ですから、部下にもしつこく言わなければいけないことは、何度も何度も言い続けます。
もっとも、この兼ね合いが難しい。しつこいくらいに言って、身体に染みこませるというのも一つ大事なことです。ただし、一挙手一投足まで細かいことまで指示してはいけない。それぞれが自分の裁量で自由にやれるようにしなくてはいけない。あまり口を出しすぎると、部下が自分で判断できなくなるので、判断できない人になってしまいます。
けれども、あとは任せたといって丸投げしてはいけないのです。関わりすぎてもいけない、関わらなさすぎてもいけないわけです。「規律の中の自由」が大事。ある程度自分で判断してやらせないといけない。ある程度規律を守れる人には、権限を与えて、ある程度自由にやらせる。その代わり、徹底的に結果が出るまでやらせる。なあなあの結果などは許してはダメです。
もちろん、それぞれの能力によっても違います。規律は守れるけれど、能力が足りない人もいますし、その逆で能力は高いけれど、規律が守れない人もいます。能力を見極めた上で仕事を任せるのですが、十分なアウトプットを出せることが大前提です。そうしないと、お客さまにも、周りの仲間にも迷惑です。規律を守れない人は論外です。
『老子』に描かれた「最高のリーダー」の条件とは?
『老子』のなかに、最高のリーダーとはどういうものかという話があります。かいつまんで説明すると、次のようなものです。
最高のリーダーは、その存在さえ意識されない。
その次は、敬愛されるリーダー。
その次が、恐れられるリーダー。
最低なのは、バカにされるリーダーである。
敬愛されている人は、良いリーダーです。慕われ、その人のおかげだとみんなが思うような存在なわけですから。そして、多くのリーダーはそれを目指します。

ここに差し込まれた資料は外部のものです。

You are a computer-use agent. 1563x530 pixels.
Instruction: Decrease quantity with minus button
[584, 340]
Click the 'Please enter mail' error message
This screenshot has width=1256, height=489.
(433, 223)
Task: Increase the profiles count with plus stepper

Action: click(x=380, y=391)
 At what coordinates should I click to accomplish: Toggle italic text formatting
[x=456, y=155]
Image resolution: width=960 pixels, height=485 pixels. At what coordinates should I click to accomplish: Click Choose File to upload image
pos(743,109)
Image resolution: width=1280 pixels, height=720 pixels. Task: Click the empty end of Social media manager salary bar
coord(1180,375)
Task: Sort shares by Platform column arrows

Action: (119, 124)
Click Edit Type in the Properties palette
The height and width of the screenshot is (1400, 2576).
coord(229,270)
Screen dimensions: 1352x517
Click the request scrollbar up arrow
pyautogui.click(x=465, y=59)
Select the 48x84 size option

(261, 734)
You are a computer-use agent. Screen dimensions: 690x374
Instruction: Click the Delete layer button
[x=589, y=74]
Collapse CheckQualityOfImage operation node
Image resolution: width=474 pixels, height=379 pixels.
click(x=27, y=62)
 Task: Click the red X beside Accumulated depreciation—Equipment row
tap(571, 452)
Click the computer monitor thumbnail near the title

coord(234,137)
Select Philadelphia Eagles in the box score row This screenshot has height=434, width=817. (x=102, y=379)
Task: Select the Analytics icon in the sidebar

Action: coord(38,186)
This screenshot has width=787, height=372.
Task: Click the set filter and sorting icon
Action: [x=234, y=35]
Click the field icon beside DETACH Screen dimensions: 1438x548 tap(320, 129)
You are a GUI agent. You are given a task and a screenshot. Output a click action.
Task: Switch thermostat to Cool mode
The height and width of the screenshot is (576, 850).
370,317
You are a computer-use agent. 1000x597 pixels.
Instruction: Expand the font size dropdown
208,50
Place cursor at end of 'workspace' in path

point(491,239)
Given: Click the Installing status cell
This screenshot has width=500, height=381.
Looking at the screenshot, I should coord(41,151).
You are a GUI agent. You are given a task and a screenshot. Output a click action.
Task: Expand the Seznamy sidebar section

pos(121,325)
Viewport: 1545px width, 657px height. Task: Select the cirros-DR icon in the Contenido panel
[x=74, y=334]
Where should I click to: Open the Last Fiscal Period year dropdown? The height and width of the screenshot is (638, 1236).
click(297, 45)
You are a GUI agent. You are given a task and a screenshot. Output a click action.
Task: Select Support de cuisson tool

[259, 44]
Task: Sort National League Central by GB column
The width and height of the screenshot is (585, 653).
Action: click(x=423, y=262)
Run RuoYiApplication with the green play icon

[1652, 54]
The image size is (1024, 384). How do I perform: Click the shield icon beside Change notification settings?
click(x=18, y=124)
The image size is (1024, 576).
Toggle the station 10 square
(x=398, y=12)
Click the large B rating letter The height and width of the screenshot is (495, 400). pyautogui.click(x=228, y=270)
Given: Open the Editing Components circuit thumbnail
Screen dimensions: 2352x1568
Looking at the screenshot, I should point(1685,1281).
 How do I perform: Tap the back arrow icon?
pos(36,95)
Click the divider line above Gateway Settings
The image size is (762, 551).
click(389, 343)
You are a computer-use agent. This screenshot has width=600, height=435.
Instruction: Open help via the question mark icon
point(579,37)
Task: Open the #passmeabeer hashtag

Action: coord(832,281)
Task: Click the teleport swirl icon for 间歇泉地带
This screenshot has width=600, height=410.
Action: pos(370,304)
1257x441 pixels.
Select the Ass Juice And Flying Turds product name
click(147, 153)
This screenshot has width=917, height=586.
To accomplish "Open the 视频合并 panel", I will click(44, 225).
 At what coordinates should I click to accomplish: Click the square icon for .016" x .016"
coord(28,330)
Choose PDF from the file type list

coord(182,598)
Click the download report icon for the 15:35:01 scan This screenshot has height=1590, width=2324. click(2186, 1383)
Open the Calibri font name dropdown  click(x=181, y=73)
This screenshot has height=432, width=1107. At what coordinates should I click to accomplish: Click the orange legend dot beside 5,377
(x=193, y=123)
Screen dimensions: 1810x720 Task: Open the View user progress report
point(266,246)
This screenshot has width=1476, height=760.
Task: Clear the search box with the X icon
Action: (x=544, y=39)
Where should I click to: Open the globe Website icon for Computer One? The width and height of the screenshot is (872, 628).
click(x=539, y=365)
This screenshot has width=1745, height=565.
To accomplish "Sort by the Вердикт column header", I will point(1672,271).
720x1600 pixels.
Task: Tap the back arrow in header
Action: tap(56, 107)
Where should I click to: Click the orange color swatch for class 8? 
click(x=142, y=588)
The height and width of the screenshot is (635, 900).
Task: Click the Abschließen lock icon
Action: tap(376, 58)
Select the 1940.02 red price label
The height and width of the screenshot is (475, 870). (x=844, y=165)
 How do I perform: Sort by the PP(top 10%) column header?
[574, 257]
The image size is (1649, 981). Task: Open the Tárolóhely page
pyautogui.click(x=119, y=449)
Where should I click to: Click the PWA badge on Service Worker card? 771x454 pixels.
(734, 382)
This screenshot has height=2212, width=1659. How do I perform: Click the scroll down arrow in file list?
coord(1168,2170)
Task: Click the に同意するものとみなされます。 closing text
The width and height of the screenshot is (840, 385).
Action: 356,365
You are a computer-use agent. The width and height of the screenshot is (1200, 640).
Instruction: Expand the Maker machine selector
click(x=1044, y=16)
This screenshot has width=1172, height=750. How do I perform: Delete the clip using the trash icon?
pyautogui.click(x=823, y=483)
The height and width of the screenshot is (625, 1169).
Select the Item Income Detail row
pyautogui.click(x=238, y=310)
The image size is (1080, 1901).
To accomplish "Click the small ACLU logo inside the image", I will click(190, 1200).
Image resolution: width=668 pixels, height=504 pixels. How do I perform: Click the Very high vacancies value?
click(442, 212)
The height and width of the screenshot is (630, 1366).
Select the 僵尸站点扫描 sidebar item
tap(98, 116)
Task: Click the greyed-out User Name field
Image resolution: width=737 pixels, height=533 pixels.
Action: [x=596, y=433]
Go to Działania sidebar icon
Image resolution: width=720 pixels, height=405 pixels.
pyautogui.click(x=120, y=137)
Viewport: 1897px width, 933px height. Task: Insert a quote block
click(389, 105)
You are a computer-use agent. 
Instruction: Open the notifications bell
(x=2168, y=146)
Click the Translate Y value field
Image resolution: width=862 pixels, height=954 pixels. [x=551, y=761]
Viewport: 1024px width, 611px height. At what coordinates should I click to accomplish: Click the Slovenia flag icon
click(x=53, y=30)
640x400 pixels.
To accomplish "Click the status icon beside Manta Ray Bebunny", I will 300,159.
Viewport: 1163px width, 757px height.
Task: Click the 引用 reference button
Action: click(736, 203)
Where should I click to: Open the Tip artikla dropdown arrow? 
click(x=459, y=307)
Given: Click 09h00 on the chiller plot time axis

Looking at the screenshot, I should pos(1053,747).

しかし、その上がある。「存在さえ意識されない」とはどういうことかというと、何かを成し遂げて手柄を立てても、部下はリーダーのおかげだとは思っていない。つまり、部下に自分の存在を意識させる、誇示するようなのはまだまだであるということ。存在を悟らせず、部下に「自分の成果だ」と思わせることができることこそ、最高の指導者だというわけです。
それは何もしないということではなく、「考え方」を普段から統一、徹底し、部下が「自分の力でできた」と思えるような「仕組み」をつくり上げているのが、最高のリーダーであるというのです。
これは、私もそのとおりだと思います。その人がいないとうまく回らないようでは、本当の良いリーダーではない。リーダーと同じ考え方を持ち、誰がやってもできてしまうような仕組みを考え出せたら、自分がいなくなっても、組織は長続きしていける、ということです。